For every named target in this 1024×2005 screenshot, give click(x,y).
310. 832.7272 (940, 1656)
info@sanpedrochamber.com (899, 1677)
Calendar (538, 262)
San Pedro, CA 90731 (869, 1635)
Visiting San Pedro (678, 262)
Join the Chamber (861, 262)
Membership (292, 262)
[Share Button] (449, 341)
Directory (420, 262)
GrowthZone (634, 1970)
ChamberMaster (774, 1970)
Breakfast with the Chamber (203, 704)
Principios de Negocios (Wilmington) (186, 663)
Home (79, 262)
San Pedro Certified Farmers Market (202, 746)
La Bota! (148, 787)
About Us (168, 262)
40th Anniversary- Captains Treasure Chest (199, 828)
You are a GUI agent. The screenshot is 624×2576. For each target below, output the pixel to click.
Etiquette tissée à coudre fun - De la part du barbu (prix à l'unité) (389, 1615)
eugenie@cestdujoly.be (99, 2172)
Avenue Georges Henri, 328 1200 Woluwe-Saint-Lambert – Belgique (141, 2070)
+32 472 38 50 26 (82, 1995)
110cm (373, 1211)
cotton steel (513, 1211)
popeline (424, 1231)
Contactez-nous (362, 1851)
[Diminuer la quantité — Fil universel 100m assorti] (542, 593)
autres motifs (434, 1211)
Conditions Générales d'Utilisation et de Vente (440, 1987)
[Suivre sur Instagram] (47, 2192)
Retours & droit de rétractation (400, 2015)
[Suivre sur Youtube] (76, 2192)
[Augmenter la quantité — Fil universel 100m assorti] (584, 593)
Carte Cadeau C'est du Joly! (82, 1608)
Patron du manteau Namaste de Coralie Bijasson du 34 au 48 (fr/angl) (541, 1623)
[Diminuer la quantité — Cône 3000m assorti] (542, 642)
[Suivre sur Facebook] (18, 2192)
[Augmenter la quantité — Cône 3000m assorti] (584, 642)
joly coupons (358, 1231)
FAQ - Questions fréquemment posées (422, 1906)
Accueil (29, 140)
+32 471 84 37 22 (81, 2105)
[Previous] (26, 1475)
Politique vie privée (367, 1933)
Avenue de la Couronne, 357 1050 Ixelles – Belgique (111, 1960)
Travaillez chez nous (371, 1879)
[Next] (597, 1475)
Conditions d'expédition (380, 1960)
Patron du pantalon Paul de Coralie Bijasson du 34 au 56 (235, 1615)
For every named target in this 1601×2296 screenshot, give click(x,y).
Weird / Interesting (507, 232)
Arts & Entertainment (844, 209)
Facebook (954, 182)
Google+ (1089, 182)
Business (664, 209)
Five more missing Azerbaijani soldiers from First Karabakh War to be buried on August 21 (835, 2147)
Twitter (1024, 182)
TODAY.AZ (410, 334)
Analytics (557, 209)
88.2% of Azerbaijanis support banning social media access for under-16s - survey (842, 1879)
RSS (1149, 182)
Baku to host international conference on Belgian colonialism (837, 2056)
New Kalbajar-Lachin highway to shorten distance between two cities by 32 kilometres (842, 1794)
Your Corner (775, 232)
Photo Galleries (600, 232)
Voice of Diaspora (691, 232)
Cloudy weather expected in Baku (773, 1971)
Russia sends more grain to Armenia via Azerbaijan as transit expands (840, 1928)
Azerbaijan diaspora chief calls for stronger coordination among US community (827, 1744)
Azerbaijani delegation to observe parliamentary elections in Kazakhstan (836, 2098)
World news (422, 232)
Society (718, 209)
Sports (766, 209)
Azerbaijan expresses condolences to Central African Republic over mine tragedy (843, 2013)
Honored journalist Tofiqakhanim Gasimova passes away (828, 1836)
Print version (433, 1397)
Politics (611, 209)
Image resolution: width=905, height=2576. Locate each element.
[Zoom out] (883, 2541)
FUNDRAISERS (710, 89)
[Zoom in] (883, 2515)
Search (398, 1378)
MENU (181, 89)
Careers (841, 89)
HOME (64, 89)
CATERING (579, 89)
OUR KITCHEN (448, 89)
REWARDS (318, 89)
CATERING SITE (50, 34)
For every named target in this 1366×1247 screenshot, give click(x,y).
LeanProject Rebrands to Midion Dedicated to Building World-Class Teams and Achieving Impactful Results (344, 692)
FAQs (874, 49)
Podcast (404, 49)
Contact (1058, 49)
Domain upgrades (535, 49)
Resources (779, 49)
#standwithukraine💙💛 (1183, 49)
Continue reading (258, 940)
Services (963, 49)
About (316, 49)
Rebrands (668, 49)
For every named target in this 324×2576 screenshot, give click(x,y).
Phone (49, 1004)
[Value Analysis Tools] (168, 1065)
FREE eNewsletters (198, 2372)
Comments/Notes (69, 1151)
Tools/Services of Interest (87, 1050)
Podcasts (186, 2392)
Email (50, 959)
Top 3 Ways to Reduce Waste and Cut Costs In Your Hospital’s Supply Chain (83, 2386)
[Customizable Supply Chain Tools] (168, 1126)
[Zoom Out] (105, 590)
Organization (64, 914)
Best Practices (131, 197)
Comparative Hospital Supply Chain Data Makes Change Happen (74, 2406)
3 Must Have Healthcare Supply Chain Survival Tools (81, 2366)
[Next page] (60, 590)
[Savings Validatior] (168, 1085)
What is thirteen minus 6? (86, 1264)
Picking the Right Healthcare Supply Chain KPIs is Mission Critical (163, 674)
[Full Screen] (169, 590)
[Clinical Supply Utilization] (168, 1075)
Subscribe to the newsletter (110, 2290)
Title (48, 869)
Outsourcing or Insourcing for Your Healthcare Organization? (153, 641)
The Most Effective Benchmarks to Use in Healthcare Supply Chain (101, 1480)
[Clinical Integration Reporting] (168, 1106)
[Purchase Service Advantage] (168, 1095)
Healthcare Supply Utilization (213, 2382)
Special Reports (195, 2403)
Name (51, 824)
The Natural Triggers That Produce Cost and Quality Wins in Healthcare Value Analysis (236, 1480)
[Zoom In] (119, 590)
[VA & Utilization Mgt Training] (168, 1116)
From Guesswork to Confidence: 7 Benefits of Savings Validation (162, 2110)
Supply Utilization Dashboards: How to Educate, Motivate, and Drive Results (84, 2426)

------------------------------

● **ABOUT THIS TASK**:
Taking the listing above as the source, transcribe only the lines starting at the line with "[Suivre sur Facebook] (18, 2192)" and going through the line with "Russia sends more", unaltered and with both ends included.

● **WRITTEN REPLY**:
[Suivre sur Facebook] (18, 2192)
[Augmenter la quantité — Cône 3000m assorti] (584, 642)
joly coupons (358, 1231)
FAQ - Questions fréquemment posées (422, 1906)
Accueil (29, 140)
+32 471 84 37 22 (81, 2105)
[Previous] (26, 1475)
Politique vie privée (367, 1933)
Avenue de la Couronne, 357 1050 Ixelles – Belgique (111, 1960)
Travaillez chez nous (371, 1879)
[Next] (597, 1475)
Conditions d'expédition (380, 1960)
Patron du pantalon Paul de Coralie Bijasson du 34 au 56 (235, 1615)
For every named target in this 1601×2296 screenshot, give click(x,y).
Weird / Interesting (507, 232)
Arts & Entertainment (844, 209)
Facebook (954, 182)
Google+ (1089, 182)
Business (664, 209)
Five more missing Azerbaijani soldiers from First Karabakh War to be buried on August 21 (835, 2147)
Twitter (1024, 182)
TODAY.AZ (410, 334)
Analytics (557, 209)
88.2% of Azerbaijanis support banning social media access for under-16s - survey (842, 1879)
RSS (1149, 182)
Baku to host international conference on Belgian colonialism (837, 2056)
New Kalbajar-Lachin highway to shorten distance between two cities by 32 kilometres (842, 1794)
Your Corner (775, 232)
Photo Galleries (600, 232)
Voice of Diaspora (691, 232)
Cloudy weather expected in Baku (773, 1971)
Russia sends more grain to Armenia via Azerbaijan as transit expands (840, 1928)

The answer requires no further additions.